The optic nerve specimens were obtained and immersion-fixed in 10% neutral buffered formalin following enucleation of the eyes. The tissues were then processed for paraffin embedding and placed on microscope slides for immunohistochemistry. The samples were then examined using indirect immunostaining for the human RAGE antigen. The tissue was incubated with a monoclonal anti-human RAGE antibody. The purpose of incubating tissue with RAGE antibody was to determine the association of RAGE with astrocytes
Statistical tests ran: Statistical analysis were performed using the Wilcoxon rank sum test, fisher’s exact test, Pearson test and spearman test. Two-tailed P values of .05 or less were considered statistically significant.
Results: The quantitative analysis confirmed that the expression of RAGE was significantly greater in the AD group compared to the controls. The extent of RAGE immunolabeling was 6.78 +/- 2.99% in the AD optic nerves and .57 +/- in .3% in the control optic nerves. THe analysis determined that the intensity of RAGE increased in both AD and control groups. The increase in RAGE was significantly greater in the AD group compared to the controls. In the control group, there was no significant correlation between age and RAGE. However in the AD group, there was a significant correlation between RAGE and gender, duration of AD, pathologic stage, clinical dementia rating score or mini mental state examination score.
Conclusion: This study demonstrates that there is an increased expression of RAGE in AD optic nerves compared to controls. The study also showed that RAGE increases steadily with age but much more rapidly with AD. RAGE plays a role in inflammatory and immune systems.

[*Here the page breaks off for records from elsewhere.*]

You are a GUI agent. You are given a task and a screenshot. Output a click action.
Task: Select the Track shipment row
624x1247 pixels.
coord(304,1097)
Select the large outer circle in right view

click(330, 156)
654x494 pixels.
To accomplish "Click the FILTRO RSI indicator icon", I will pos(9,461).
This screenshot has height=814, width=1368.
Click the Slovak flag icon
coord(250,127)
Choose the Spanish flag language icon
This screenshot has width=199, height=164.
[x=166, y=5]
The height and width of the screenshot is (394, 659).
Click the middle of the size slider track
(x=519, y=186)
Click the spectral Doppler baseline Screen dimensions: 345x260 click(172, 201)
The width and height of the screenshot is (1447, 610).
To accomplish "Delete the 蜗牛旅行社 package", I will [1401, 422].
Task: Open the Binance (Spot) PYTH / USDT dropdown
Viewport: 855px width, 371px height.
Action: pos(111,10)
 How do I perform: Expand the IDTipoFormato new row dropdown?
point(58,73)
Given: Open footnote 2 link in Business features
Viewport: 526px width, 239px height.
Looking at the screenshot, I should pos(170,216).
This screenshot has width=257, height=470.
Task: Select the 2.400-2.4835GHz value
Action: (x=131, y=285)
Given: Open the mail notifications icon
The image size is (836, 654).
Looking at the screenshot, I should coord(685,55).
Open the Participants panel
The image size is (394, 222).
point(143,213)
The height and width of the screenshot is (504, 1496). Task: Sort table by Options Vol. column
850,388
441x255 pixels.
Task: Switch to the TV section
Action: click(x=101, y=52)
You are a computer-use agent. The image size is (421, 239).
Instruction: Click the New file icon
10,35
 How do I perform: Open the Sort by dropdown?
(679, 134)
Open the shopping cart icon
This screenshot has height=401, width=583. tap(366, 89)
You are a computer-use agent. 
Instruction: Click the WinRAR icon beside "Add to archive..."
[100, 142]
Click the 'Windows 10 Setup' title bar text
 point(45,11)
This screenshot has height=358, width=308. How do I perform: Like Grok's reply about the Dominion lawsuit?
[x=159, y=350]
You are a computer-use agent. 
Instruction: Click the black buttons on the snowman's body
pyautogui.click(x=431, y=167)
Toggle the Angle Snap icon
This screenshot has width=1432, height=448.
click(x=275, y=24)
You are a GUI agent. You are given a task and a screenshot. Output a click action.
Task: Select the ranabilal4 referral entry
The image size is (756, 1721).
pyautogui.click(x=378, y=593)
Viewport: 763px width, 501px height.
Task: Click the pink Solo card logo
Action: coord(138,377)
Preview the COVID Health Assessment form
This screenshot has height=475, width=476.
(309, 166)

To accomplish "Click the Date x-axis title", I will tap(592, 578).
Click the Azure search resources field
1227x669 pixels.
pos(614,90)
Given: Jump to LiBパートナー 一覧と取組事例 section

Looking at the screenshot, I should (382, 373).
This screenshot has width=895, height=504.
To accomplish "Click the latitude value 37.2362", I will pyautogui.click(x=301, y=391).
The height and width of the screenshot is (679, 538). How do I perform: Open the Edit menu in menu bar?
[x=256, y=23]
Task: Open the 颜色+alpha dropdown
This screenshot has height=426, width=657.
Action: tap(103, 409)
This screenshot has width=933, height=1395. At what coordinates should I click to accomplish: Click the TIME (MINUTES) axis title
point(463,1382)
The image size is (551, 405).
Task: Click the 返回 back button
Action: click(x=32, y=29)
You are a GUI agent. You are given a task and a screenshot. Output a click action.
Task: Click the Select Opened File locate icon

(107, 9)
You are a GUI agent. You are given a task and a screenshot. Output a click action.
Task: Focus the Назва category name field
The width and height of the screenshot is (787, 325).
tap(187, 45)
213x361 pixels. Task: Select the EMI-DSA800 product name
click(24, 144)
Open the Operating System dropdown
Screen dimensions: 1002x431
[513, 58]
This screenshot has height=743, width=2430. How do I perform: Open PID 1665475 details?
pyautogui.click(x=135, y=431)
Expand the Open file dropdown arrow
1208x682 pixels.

RAGE mediated signaling induces the secretion of proinflammatory cytokines which could be a causative agent in the pathophysiology of AD optic neuropathy. These findings suggest that RAGE expression in the microvasculature could be a major pathogenic event in AD optic neuropathy by increasing the inward flux of amyloid- beta into the optic nerves.
Limitations: The sample size is small. This is a study done on autopsy optic nerve specimens.
Wang MY, Ross-Cisneros FN, Aggarwal D, Liang CY, Sadun AA. Receptor for advanced glycation end products is upregulated in optic neuropathy of Alzheimer's disease. Acta Neuropathol. 2009 Sep;118(3):381-9. doi: 10.1007/s00401-009-0513-4. Epub 2009 Mar 11. PMID: 19277685; PMCID: PMC2867613.
Measurement of lens autofluorescence can distinguish subject with diabetes from those without.
Impact Factor: 2.7
Sample Size:178 subjects
Study Type: Cross Sectional In Vivo Study
Summary: This study was aimed at creating a tool that aids in the detection and the diagnosis of Diabetes in patients. A ClearPath DS -120 Lens Fluoresence Biomicroscope was used to correct for age and subtract the value of the normal patients. The sensitivity of the test was found to be 67% and the specificity was found to be 94%. The standards that were used were from the National Institute of Standards and Technology. As a patient gets older, and is diabetic, the amount of fluorescence that is seen in his eye is measured increases. This means the amount of advanced age glycation product that is seen in the eye is increased with more severe cases of diabetes. This tool can be used for early detection of diabetes for more efficient and earlier diagnosis of the disease.
Cahn F, Burd J, Ignotz K, Mishra S. Measurement of Lens Autofluorescence Can Distinguish Subjects With Diabetes From Those Without. J Diabetes Sci Technol. 2014 Jan;8(1):43-49. doi: 10.1177/1932296813516955. Epub 2014 Jan 1. PMID: 24876536; PMCID: PMC4454118.